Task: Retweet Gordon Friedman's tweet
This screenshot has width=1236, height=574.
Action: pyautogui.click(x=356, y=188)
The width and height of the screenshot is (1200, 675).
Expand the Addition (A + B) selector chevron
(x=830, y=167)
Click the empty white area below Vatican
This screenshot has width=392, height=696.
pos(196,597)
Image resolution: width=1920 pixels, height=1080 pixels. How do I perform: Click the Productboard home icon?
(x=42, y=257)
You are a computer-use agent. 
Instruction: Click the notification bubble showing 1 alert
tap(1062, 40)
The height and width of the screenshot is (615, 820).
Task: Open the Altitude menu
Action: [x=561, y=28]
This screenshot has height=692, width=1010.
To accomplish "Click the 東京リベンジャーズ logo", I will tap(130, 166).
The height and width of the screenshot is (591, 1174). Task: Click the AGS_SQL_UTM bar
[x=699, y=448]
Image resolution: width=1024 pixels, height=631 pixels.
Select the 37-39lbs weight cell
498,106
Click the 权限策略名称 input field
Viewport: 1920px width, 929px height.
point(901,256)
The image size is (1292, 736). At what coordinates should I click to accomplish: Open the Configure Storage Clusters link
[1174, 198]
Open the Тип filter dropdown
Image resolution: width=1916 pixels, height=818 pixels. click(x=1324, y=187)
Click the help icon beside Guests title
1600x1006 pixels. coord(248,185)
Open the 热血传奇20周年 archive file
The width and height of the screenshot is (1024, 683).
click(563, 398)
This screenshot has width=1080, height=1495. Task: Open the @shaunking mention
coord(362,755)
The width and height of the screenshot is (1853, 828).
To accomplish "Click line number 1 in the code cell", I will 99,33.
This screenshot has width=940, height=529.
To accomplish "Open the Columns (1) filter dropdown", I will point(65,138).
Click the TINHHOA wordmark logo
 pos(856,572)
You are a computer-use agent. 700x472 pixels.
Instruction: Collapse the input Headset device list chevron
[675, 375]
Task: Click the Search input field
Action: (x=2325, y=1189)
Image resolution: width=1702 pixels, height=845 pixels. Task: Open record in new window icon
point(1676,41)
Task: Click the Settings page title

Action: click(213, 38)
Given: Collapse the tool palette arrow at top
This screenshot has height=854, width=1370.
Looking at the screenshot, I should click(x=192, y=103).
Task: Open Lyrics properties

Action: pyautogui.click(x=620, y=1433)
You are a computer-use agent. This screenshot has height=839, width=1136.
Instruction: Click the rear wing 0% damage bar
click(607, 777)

> **What is being asked**:
Reply by stating only how many lines in the listing hold the word "will".

> **Exercise response**:
3